L’IA agentique, un acteur clé du commerce en ligne
L’essor de Sam s’inscrit dans une tendance plus large : celui du commerce agentique, où l’intelligence artificielle joue un rôle central dans l’expérience d’achat. En France, près d’un cyberacheteur sur trois (31 %) recourt déjà à l’IA générative pour ses emplettes numériques, selon une étude Odoxa publiée par la Fevad. Ce chiffre atteint 49 % chez les 15-24 ans et 46 % chez les 25-34 ans. À l’échelle mondiale, Sopra Steria projette que 310 milliards d’euros de transactions pourraient être assistées par l’IA agentique dans les dix prochaines années, d’après une enquête menée auprès de 8 400 consommateurs dans huit pays. Combak mise sur ce créneau pour se différencier : « On voit que ça aide à la prise de décision, à apporter de la réassurance et ça permet de voir les cas d’usage derrière les recherches », se félicite Tom Rouchy.

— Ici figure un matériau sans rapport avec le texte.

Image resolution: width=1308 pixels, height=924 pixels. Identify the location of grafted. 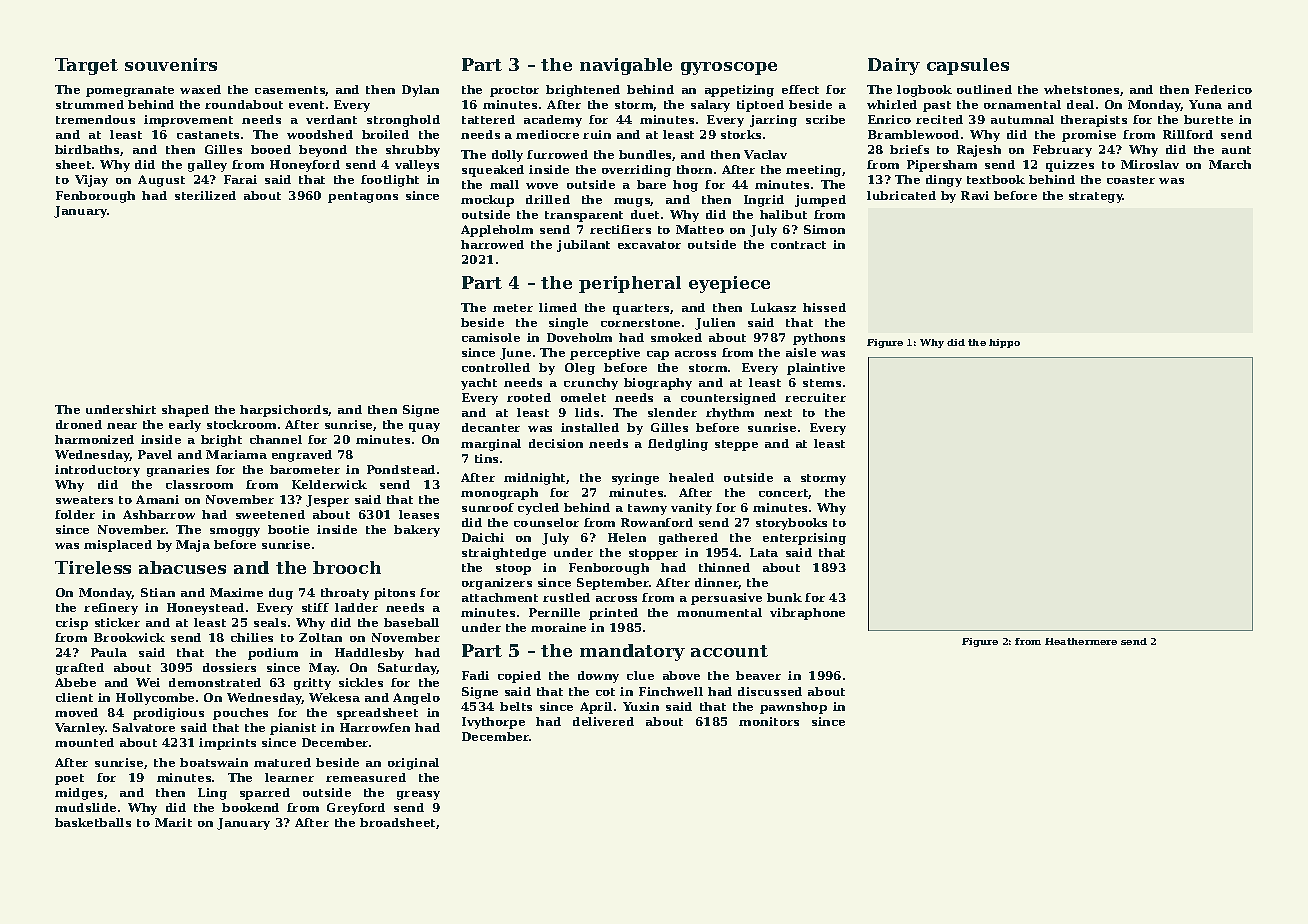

Un secteur en mutation, mais des défis persistants
Trente jours après son déploiement, les premiers retours sur Sam sont encourageants. L’agent contribue à structurer un marché qui a pris une nouvelle dimension ces dernières années, avec des garanties allongées, un contrôle qualité industrialisé et une standardisation progressive des grades. Pourtant, des obstacles subsistent. Tom Rouchy pointe notamment l’extension de la taxe copie privée aux produits reconditionnés comme les smartphones. « Un même appareil peut donc être taxé deux fois, à l’achat neuf, puis au reconditionnement », dénonce-t-il. Cette mesure, incompréhensible selon lui, fait mécaniquement monter le prix de l’appareil et s’applique indépendamment du prix de vente. Une situation d’autant plus paradoxale que le reconditionné est souvent présenté comme une alternative plus durable et économique.

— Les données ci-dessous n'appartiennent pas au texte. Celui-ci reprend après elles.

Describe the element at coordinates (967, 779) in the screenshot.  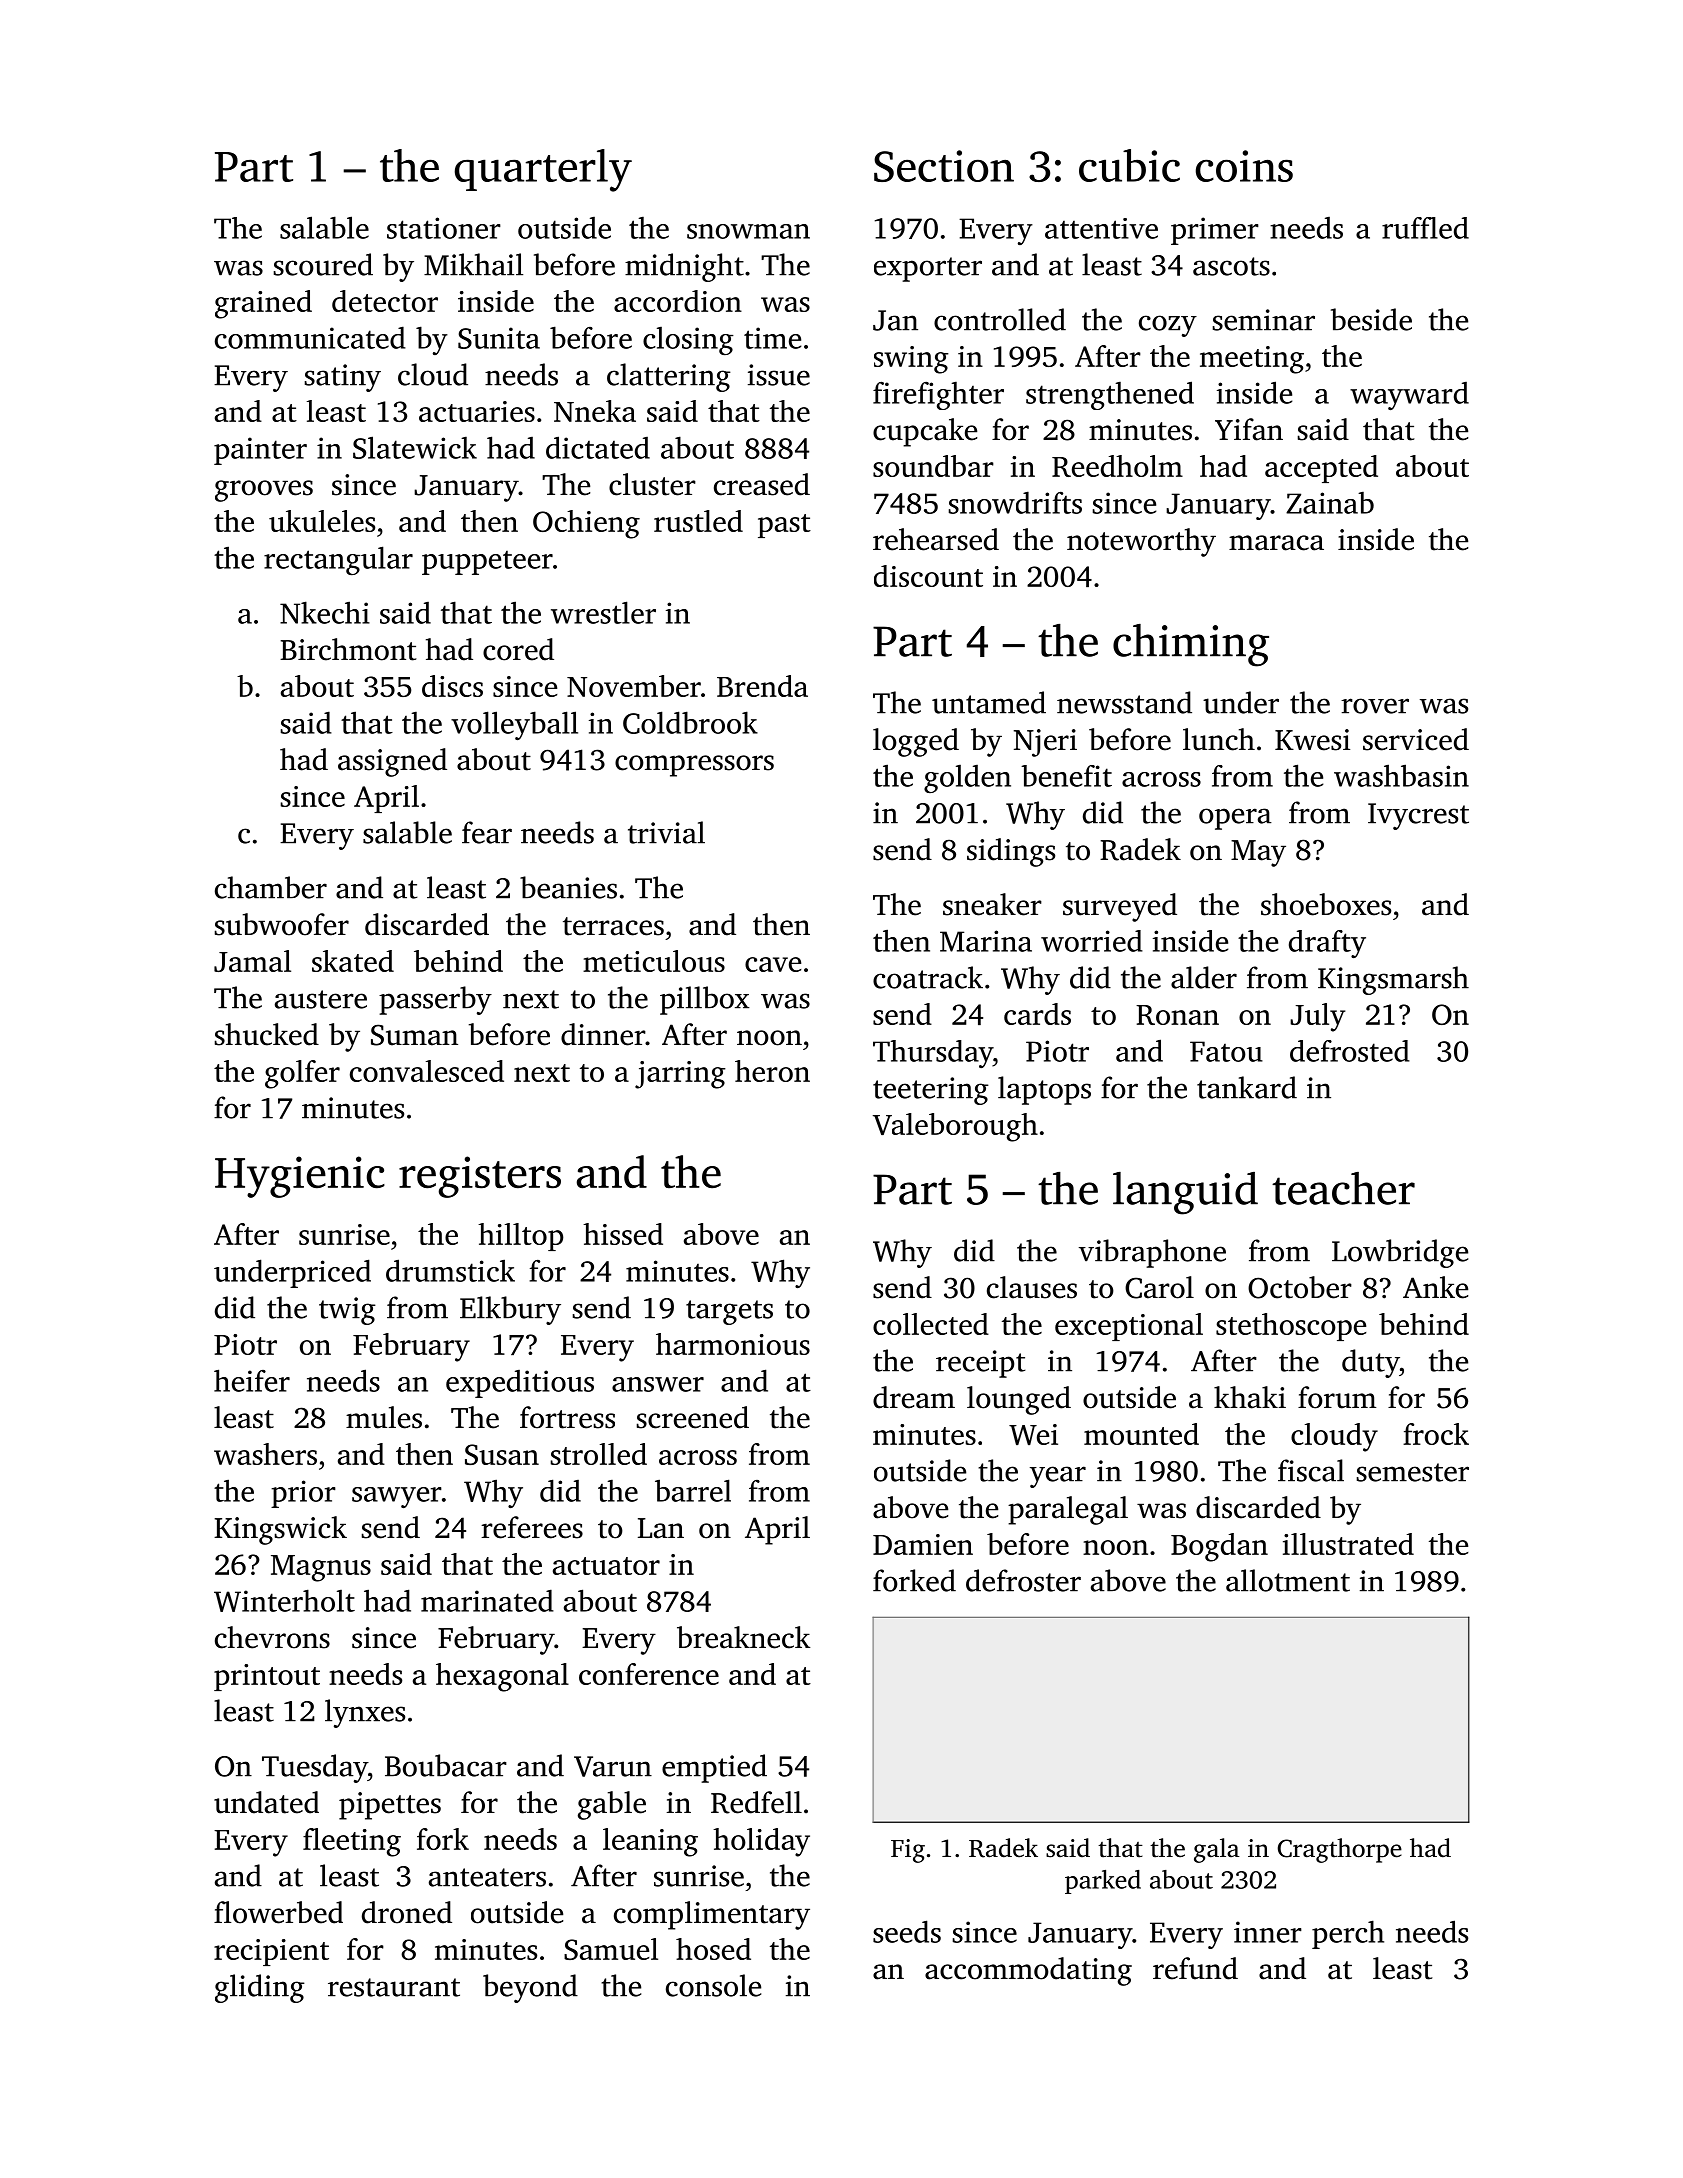
I see `golden` at that location.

Dans un contexte où les consommateurs recherchent à la fois des économies et une consommation plus responsable, les outils comme Sam pourraient bien devenir incontournables. Reste à savoir si l’intelligence artificielle parviendra à transformer une offre complexe en une expérience fluide et transparente. Une question qui dépasse le simple cadre technologique pour toucher à l’avenir même du commerce en ligne.